$ensorship

the MPAA avatar

oyster and pearl
The rating system of the Motion Pictures Association of America is far above us. They have discovered the ultimate avatar: the Normal American Parent. Under the guise of this avatar, they crop and edit and cut their way through the discourse of the nation to ensure happy, healthy citizens of us all.

Yes, the MPAA shows up on every preview.
This is the bleak (albeit accurate) view of the MPAA and its role in our film culture presented in This Film is Not Yet Rated. Every film that makes it to theatrical audiences must run the gamut of secret voting procedures, obscure objections, blind cuts, and precedent-less appeals. No other organization in the United States (barring our inestimable CIA) could skip away with such egregious power-mongering. While watching it, I became extremely jealous and proud of my college education, in which professors broke through the money-making studio system to bring me films that challenged my perspectives on life, the Universe, and everything. And, while I sat and pondered the truth that money really does make the world go ’round, the world go ’round, and that if there’s money, someone has to stick their hand in it to control the current, I also became increasingly bewildered at the underlying tug-of-war between the Faith and Knowledge.

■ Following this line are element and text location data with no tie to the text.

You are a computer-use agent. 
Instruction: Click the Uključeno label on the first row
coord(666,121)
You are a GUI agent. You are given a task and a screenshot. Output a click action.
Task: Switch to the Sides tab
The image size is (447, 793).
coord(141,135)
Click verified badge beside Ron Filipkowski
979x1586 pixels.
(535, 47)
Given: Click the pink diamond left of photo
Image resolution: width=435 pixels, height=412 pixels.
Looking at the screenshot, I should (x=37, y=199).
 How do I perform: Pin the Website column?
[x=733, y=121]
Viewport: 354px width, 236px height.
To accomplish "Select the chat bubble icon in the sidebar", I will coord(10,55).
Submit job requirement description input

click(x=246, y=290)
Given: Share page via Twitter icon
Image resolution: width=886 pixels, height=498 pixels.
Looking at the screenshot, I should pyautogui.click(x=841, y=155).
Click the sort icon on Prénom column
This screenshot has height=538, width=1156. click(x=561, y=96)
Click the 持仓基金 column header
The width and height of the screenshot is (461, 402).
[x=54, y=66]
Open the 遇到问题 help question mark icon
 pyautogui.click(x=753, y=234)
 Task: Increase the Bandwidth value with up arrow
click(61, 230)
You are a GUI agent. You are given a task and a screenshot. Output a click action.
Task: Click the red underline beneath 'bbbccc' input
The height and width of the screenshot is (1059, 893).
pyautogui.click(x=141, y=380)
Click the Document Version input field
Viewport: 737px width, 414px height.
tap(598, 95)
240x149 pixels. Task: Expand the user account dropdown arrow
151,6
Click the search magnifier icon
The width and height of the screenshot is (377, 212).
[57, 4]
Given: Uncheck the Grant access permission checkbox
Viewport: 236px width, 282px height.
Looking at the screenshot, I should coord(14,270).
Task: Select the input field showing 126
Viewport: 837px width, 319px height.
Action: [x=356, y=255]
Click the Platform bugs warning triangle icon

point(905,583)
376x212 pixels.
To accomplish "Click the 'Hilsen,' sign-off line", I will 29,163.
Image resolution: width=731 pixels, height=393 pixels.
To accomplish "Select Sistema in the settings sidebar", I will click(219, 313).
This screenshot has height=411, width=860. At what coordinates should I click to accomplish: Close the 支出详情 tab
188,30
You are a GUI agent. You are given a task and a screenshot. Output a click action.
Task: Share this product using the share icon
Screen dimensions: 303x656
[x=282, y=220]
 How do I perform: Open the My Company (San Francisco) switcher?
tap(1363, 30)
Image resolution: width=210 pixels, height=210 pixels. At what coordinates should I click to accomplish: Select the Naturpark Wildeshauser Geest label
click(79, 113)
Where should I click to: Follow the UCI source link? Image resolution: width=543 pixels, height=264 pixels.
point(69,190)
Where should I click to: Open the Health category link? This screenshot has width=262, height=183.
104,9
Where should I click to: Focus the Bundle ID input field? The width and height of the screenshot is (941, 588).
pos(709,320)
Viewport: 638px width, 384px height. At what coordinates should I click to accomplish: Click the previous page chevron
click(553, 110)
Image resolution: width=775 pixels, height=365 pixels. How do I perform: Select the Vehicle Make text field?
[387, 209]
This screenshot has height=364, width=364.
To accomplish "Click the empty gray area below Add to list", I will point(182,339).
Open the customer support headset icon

Faith and Knowledge---Life or Death?
You see, two clergymen serve on the appeals board of the MPAA film ratings committee. Whether voting members of passive observers (even former committee members couldn’t tell which), their presence harkens back to the long struggle in the church (and America, as a larger encasement of said Church) over the issue of discourse. Should everyone have access to all the knowledge they want?—If yes, ’tis a ‘yes’ sprung from the glorious expectation that knowledge contains powers of improvement [that counterbalance any powers of detriment therein]. Should money determine access to knowledge?—If yes, ’tis a ‘yes’ based on the tired assumption that if you have money, you must have had sense enough to earn it and are therefore able to make good decisions [about your soul]. Should no one have access to all knowledge?—If yes, ’tis a ‘yes’ based on the dismal assumption that knowledge corrupts [just as the absolute power that comes along with it].

Do I choose my tree?
Does it really all come down to whether you want to be a glorious, tired, or dismal person? I would like to think that somewhere even deeper than the surface eddies of Money and the tugging tides of Faith and Knowledge there is a priceless pearl hidden: Truth. I say ‘pearl,’ of course, intentionally because it never fails to be a profound metaphor: irritation initiating a response that ultimately yields a beautiful, organic unit of Beauty. Perhaps the MPAA is the grain of sand that, for better or worse, will never be ejected from America’s oyster, and maybe we’ll find the Truth about who we are as people, filmmakers, audiences, and parents from the constant reaction to each asinine rating.
Interesting…
My thought is, what if knowledge, all knowledge, is amoral? What if it is, like a lot of things, a thing that reflects who we are? This, of course, presumes that intention influences knowledge/action. Naturally, knowledge and actions influence intentions as well, complicating the matter further.
Thoughts?
What I thinks complicates the matter the most is that Knowledge is a Person—-the Person, so to speak. How does that work?!
Blows my mind.
I think that Knowledge is amoral in the sense that it seeks to gain nothing for itself. Being totally secure, there is no pressure on the receiver of Knowledge—either for “good” or “bad,” the influence or valance I suppose.
Then, of course, Knowledge becomes the space on which we write our response, our free decisions, the acting out of our will upon the geography of Knowledge. That’s where the topography of intentions, actions, justifications, excuses, good will, ill will, and all the rest come into play 😉
Precisely. So to censor knowledge is to censor the Person, Knowledge and Truth Himself. However, sometimes censoring yields positive results, or does it?
Intriguing indeed.
Hmm. I suppose it is more accurate to say that I think of Knowledge as a facet of Truth, not the fulness. Therefore, I think that it makes sense that we would “censor” or rather “displace” certain facet until we were ready to explore them. It makes me think of how relationships work: you don’t deny or ignore the existence of any piece of your partners personality, but there is a long and lovely journey of discovery that mandates you must start at one surface and delve deeper.
So, in the contest of censorship, that means my 15 year old sister doesn’t get to watch a violent rape on screen until she has the psychological and emotional strength and security in her relationship to Truth to go there. She knows about it’s existence already, but watching it would be like the next facet or layer of Knowledge on her journey to ye Truth about women.